Twenty-one years ago today I held had the overwhelming opportunity to see my first child emerge from her mother’s womb.  In the first few moments of her life that warm day in early fall, I was summoned by the staff to cut her umbilical cord.  More ceremonial than surgical, a ribbon cutting of sorts, nonetheless she was officially in the world. And her name would be Julia—youthful one.

No longer tied directly to her mother’s marvelous, natural system, yet still dependent on the breast or hand of another for daily life.  But not for long.  The cord having been cut, she began the journey to independence and self-sufficiency.

 Twenty-one years ago today set in motion a process enshrined in mystery.  It was one of the true mystical moments of my life.  Seeing this perfectly formed child emerge from an adult, eyes closed, plump pink skin, blonde locks already needing a hair-cut, with immediately recognizable traits of her parents, and yet nothing at all like them.  It was a “God moment” when I could not help but see the remarkable handiwork of her creator on full display. 

And then there was terror.  The settling in of reality that this child would one day, far into the future be independent, but for what seemed a very long time, would rely on me, a man in my mid-twenties (and her mother), for food, shelter, clothing, plugging up electrical circuits, age-appropriate toys, diaper changes and the like.  And the fact that this child would be a benefactor of my relational qualities and also indoctrinated in my faults.  Not only would she be schooled in being a responsible member of society, a member of the body of Christ, a hard worker, a generous giver, and lover of pets and sports and nature.  She would also be soaking up like a sponge my immature parenting skills, poor posture, occasional short temper, tendency to blame, (let me not bore you with details!)

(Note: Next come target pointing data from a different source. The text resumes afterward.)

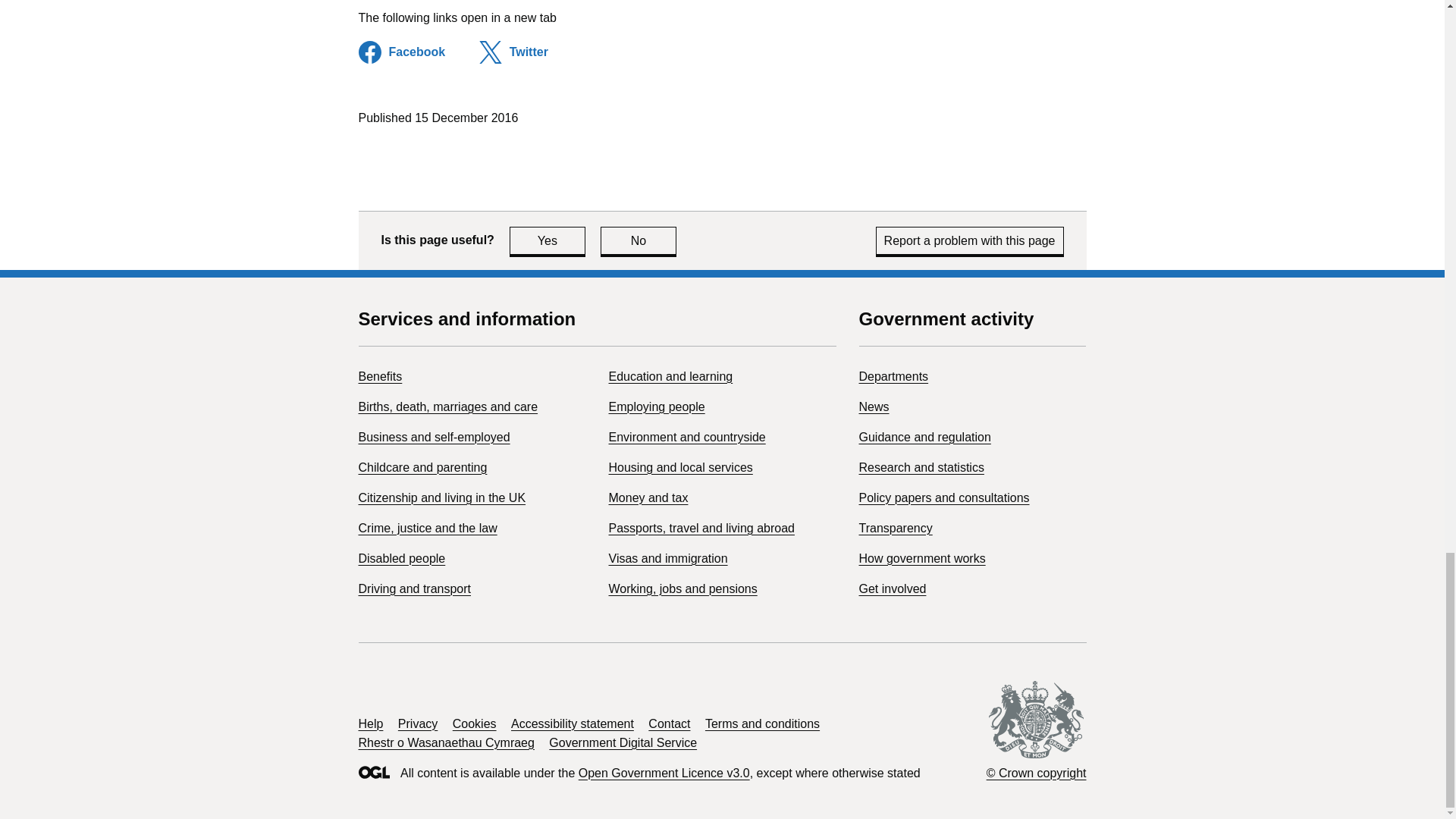
Benefits (379, 376)
Departments (893, 376)
Passports, travel and living abroad (700, 527)
Disabled people (401, 558)
Education and learning (670, 376)
News (638, 240)
Guidance and regulation (873, 406)
Visas and immigration (924, 436)
Driving and transport (667, 558)
Money and tax (414, 588)
Employing people (647, 497)
Policy papers and consultations (656, 406)
Business and self-employed (944, 497)
Environment and countryside (433, 436)
Given the description of an element on the screen output the (x, y) to click on. 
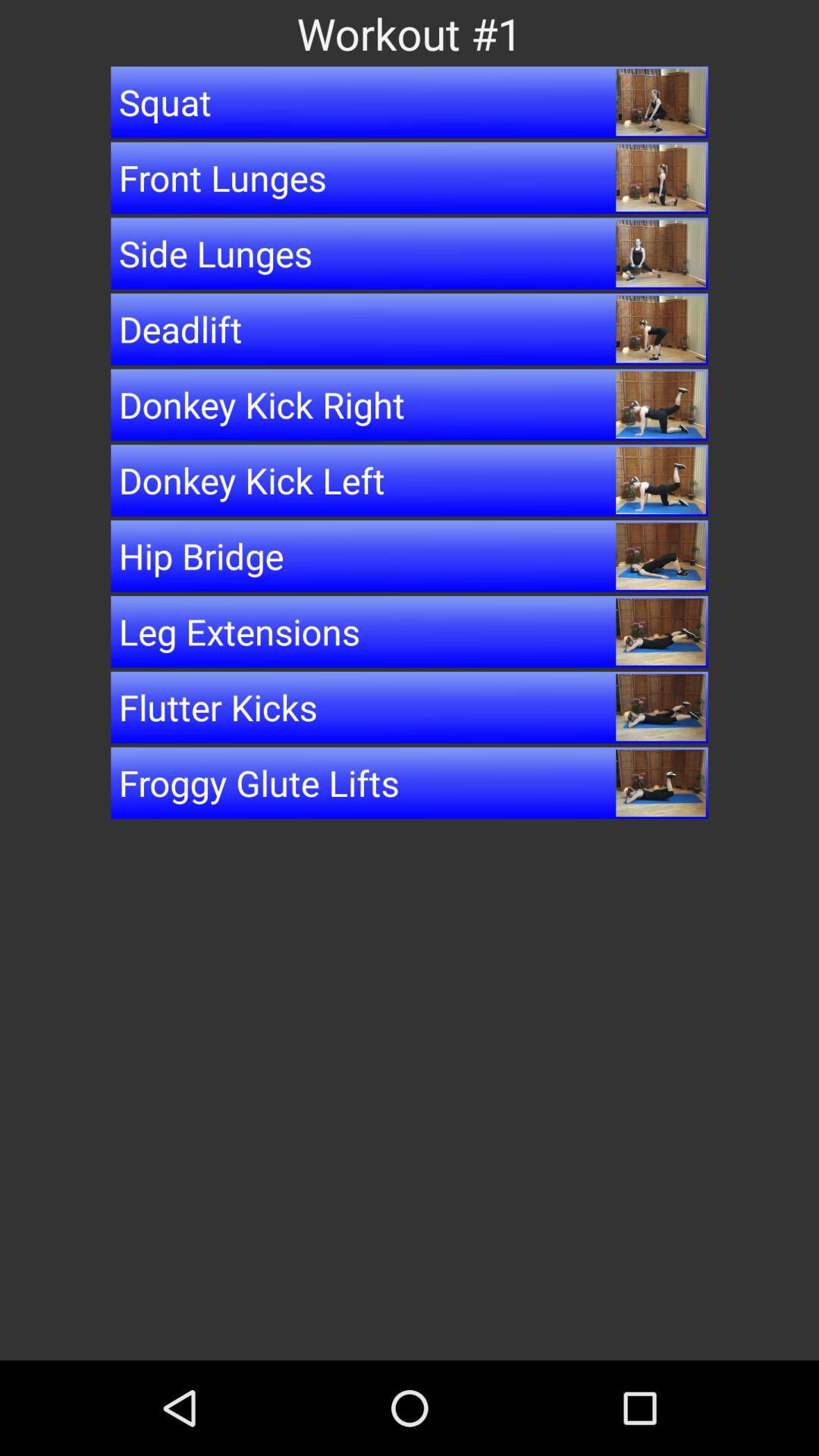
launch the icon above donkey kick right item (409, 329)
Given the description of an element on the screen output the (x, y) to click on. 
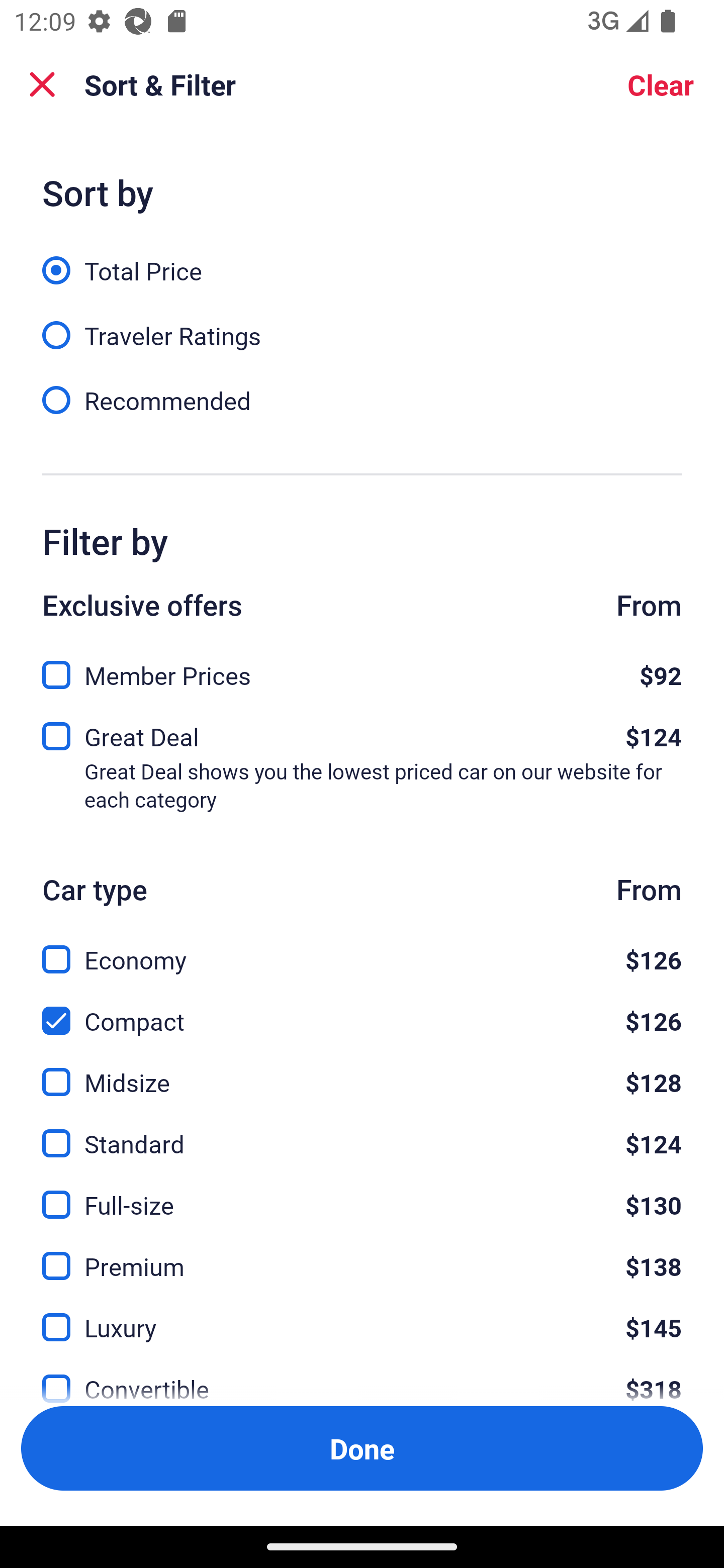
Close Sort and Filter (42, 84)
Clear (660, 84)
Traveler Ratings (361, 324)
Recommended (361, 398)
Member Prices, $92 Member Prices $92 (361, 669)
Economy, $126 Economy $126 (361, 947)
Compact, $126 Compact $126 (361, 1008)
Midsize, $128 Midsize $128 (361, 1070)
Standard, $124 Standard $124 (361, 1132)
Full-size, $130 Full-size $130 (361, 1193)
Premium, $138 Premium $138 (361, 1254)
Luxury, $145 Luxury $145 (361, 1315)
Convertible, $318 Convertible $318 (361, 1376)
Apply and close Sort and Filter Done (361, 1448)
Given the description of an element on the screen output the (x, y) to click on. 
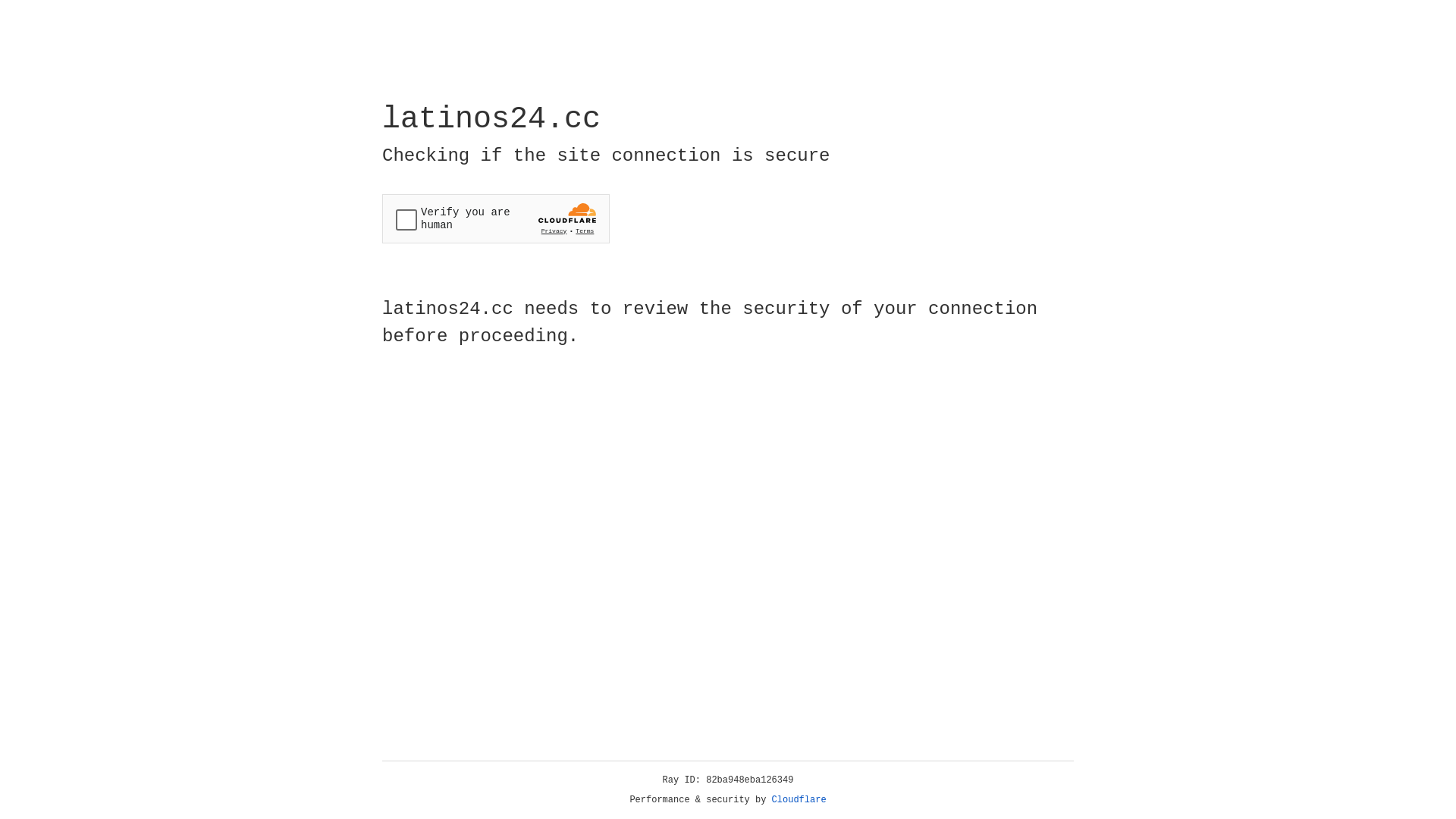
Widget containing a Cloudflare security challenge Element type: hover (495, 218)
Cloudflare Element type: text (798, 799)
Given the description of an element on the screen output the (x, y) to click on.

Twenty-one years have passed, and I have learned one thing:  Julia is not my child.  Oh, do not misunderstand me:  I am her biological dad.  And I have tried to raise her well, albeit I am flawed.  But to me was bequeathed the role of raising her in God’s stead.  Ultimately, Julia is God’s child.  Now God’s young adult!  She came from God, no doubt in my mind, and I pray I may never witness the day she returns to God. She has skills and abilities which come easily that I could not acquire in a lifetime.  God has great plans and purpose for her unique gifts.  Some of it has already come to pass.  Many more chapters are yet to be written. In the mean-time, it is my good pleasure to love her unconditionally as does her father in heaven, and over the years become less of a teacher and more of a peer, friend, and confidant.

Today, she turns Twenty-one.  An adult in the eyes of the law.  A marvel in the eyes of her dad.